No último post sobre o assunto comentei sobre a diferença entre normalização e certificação e expliquei rapidamente o que seria normalização (nos termos descritos no post). Agora, falemos um pouco de certificação. A certificação, no âmbito do SBC (Sistema Brasileiro de Certificação), é definida como um documento que atesta a qualidade de um produto com base em normas e regulamentos técnicos (para uma definição mais detalhada e maiores informações, ver o site: http://www.inmetro.gov.br/qualidade/comites/sbc.asp).

Existem dois tipos de certificação, a voluntária (que depende apenas da necessidade do solicitante) e a compulsória (que no caso do SBC é prestado pelo mesmo aos órgãos regulamentadores oficiais). No caso de eletromédicos, há uma certificação compulsória implantada no país, no qual o órgão regulador (Ministério da Saúde) publica um documento legal ( Portarias MS nº: 2043 de 12/12/1994 e 1104 de 30/08/1999. Resolução ANVISA nº 444 de 31/08/1999 , Resolução RE :nº 1746 de 25/10/2001 e nº 1829 de 06/11/2001, sendo a resulução 444 a mais conhecida de todos). O órgão fiscalizar, nesse caso, é a ANVISA, e o INMETRO possui uma regra específica para a certificação, NIE-DQUAL-068 (essas informações podem também ser vistas no seguinte link: http://www.inmetro.gov.br/qualidade/prodcompulsorios.asp#10 ). Finalmente, o documento normativo é a família de normas ABNT NBR IEC 60601. Por que a compulsoriedade? Há diversos motivos para tornar um produto compulsório.

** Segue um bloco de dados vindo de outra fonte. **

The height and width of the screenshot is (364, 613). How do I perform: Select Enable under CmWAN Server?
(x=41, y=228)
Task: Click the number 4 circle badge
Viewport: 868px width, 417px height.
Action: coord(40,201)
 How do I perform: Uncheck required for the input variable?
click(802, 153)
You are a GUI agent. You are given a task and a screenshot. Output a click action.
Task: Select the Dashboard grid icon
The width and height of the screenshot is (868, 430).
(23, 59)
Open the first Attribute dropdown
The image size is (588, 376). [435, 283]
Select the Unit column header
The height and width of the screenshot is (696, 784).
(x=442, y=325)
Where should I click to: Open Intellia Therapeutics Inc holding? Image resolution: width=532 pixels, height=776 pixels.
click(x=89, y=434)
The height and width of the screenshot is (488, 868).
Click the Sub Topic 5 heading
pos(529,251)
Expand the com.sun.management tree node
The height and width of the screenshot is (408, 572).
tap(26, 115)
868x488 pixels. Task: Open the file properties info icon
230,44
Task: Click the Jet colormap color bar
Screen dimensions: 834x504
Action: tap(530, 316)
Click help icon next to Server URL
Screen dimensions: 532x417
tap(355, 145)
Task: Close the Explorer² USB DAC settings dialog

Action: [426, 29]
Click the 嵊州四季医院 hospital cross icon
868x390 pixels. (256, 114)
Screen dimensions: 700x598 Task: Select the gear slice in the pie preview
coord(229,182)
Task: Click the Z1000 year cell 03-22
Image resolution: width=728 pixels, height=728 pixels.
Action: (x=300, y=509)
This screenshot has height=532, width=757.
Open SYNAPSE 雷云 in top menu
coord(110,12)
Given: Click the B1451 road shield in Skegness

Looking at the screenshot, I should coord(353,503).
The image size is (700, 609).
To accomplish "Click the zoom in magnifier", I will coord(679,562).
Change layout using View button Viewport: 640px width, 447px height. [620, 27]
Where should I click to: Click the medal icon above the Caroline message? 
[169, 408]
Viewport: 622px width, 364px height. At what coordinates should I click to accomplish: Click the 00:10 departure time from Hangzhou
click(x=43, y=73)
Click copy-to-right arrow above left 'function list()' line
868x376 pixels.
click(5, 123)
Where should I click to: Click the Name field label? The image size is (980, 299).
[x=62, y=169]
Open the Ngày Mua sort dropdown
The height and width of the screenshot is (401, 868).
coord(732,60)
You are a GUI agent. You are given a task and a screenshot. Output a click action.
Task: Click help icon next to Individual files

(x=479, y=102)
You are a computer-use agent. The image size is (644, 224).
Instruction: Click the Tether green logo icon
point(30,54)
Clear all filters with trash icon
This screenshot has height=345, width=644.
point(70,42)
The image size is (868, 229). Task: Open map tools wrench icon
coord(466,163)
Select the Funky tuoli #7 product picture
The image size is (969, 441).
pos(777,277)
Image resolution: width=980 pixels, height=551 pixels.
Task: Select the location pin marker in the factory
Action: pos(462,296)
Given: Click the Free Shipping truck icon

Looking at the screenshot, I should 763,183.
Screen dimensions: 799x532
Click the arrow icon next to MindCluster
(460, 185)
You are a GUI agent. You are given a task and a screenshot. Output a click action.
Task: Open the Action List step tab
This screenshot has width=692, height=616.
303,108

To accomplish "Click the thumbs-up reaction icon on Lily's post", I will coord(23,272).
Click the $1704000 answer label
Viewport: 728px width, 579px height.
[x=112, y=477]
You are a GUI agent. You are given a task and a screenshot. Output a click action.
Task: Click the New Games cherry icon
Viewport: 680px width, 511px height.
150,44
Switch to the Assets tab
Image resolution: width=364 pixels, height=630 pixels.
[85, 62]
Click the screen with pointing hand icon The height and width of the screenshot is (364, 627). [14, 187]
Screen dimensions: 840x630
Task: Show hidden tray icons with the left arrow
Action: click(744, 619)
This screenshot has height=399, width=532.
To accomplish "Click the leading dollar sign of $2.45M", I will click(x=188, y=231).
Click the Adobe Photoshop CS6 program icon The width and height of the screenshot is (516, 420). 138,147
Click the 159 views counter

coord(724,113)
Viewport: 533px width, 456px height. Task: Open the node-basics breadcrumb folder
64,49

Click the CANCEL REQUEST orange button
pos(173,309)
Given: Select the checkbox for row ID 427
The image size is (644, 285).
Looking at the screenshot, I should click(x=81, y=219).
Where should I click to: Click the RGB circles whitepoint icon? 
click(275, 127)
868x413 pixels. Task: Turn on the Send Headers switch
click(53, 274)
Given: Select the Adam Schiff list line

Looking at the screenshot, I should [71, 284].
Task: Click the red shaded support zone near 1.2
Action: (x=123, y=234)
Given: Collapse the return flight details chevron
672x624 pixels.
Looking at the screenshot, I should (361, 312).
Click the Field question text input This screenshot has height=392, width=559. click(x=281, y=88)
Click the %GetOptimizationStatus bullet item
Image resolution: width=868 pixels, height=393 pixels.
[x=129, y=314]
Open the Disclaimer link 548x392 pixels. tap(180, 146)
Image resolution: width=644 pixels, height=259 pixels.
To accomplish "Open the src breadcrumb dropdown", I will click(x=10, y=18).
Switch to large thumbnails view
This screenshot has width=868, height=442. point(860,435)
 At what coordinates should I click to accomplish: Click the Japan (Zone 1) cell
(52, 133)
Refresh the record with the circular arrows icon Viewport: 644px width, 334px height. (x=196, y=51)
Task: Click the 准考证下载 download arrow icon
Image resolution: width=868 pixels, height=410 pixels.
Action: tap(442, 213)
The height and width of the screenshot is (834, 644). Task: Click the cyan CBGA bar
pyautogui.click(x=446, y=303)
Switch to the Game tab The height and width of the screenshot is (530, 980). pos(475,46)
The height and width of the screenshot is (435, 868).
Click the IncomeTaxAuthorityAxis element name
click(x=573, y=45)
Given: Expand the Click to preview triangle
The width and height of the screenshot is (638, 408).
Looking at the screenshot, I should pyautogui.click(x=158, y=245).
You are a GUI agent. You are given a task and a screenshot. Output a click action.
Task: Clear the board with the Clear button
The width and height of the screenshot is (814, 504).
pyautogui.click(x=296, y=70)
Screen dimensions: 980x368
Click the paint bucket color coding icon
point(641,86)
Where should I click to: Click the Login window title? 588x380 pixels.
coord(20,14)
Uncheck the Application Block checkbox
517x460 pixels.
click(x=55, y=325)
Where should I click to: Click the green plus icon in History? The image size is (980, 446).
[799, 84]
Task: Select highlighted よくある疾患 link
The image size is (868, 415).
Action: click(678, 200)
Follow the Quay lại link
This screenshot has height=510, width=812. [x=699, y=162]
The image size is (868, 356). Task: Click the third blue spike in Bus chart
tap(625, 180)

No caso de equipamentos eletromédicos, a principal preocupação em todos os países que tem certificação compulsória (e vale notar que na maioria dos países com esquemas de certificação a de eletromédicos é compulsória) é com a segurança tanto do paciente quanto do operador, e há diversos fatores que motivam tal preocupação (mas isso é assunto para outro post). De maneira prática, o que acontece no processo é que, para obter um registro na ANVISA (de forma a poder produzir e comercializar seu equipamento) o fabricante tem que realizar uma certificação (feita por organismos certificadores de produtos – OCPs) que atesta a conformidade do produto (e também do sistema da qualidade, mas isso paenas para garantir que todos os produtos são “iguais”) ao documento normativo, no caso, a série de normas ABNT NBR IEC 60601. A intersecção entre a certificação e a normalização pode-se dar de diversas maneiras.

No Brazil, pela legislação atual, sempre que uma norma é publicada ela passa a ser compulsória (até porque a versão anterior não existe mais como documento normativo). No caso da nova IEC 60601-1, quando a mesma for publicada como ABNT NBR IEC 60601-1 (com um pouco de trabalho e sorte, isso deve acontecer até meados de 2007) ela passará automaticamente a ser obrigatória no processo de certificação, e os ensaios deverão ser feitos seguindo suas prescrições.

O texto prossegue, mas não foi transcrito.